» **GIVEN DATA**
———

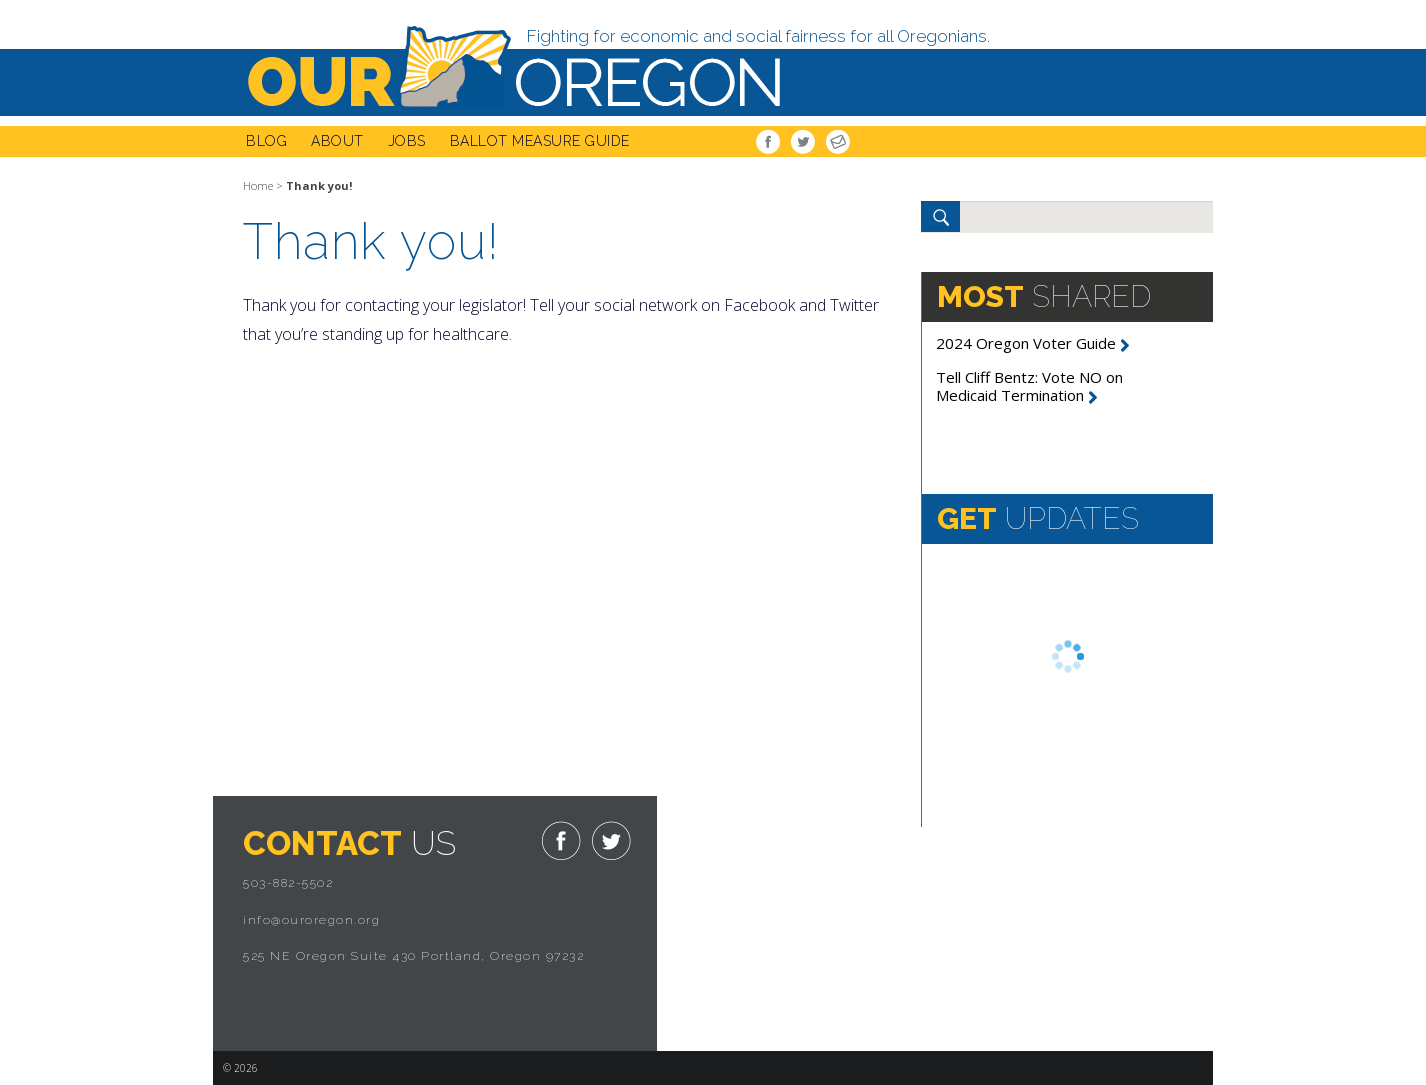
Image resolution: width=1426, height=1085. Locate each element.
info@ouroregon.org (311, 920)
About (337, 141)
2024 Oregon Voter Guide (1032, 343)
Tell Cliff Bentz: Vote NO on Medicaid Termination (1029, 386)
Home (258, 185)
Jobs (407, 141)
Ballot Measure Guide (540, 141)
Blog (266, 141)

———

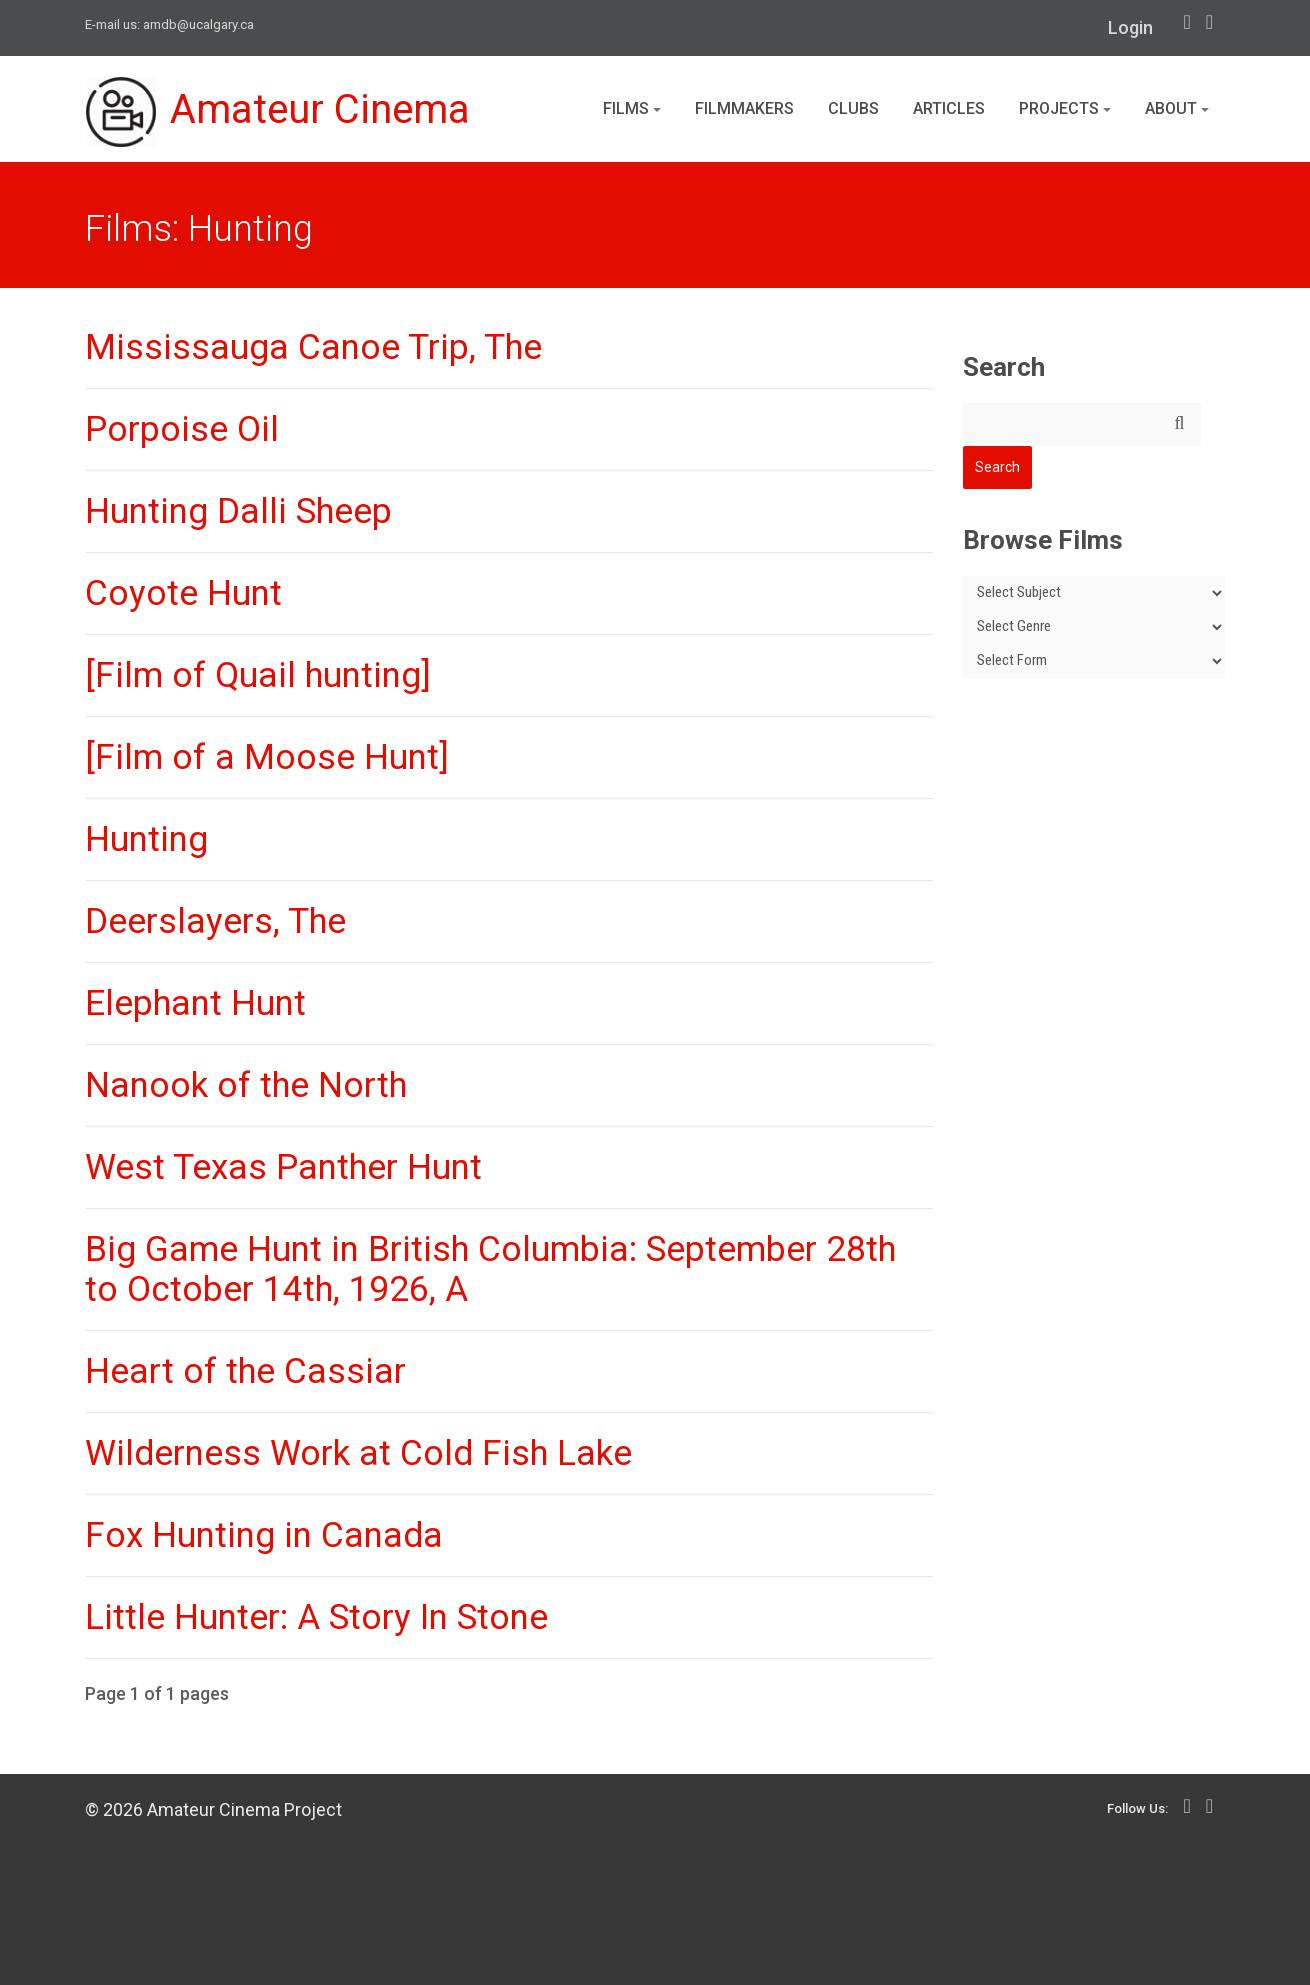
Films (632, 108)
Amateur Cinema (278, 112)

———

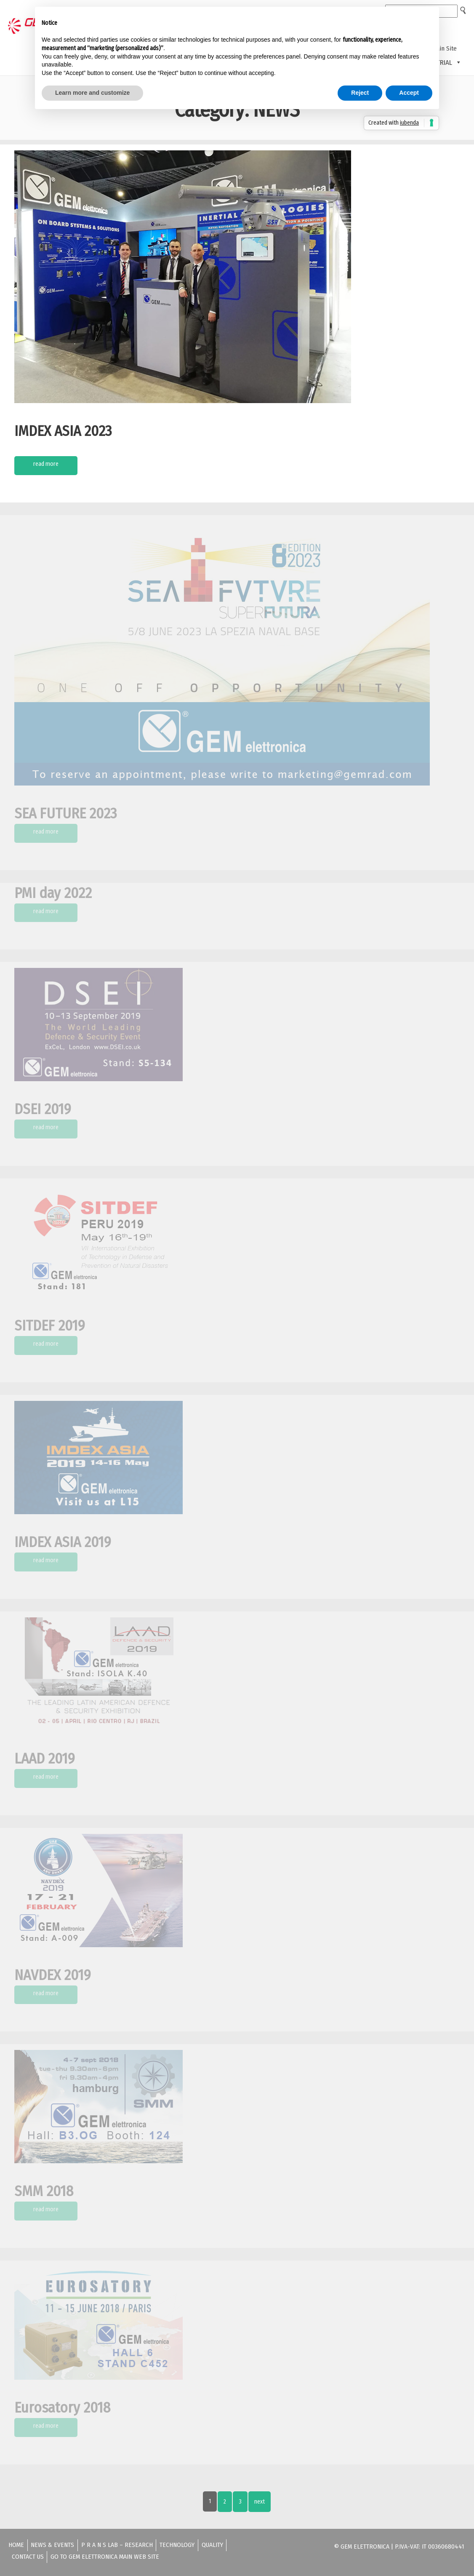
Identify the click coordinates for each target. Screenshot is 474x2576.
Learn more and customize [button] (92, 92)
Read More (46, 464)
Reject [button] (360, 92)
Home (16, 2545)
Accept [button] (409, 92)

———

» **TASK**
Starting at the line with "2024 Oregon Voter Guide (1032, 343)" and ending after the line with "Ballot Measure Guide (540, 141)", write those items out again with "Guide" swapped for "Handbook" and nothing else changed.

» **COMPLETED EXERCISE**
2024 Oregon Voter Handbook (1032, 343)
Tell Cliff Bentz: Vote NO on Medicaid Termination (1029, 386)
Home (258, 185)
Jobs (407, 141)
Ballot Measure Handbook (540, 141)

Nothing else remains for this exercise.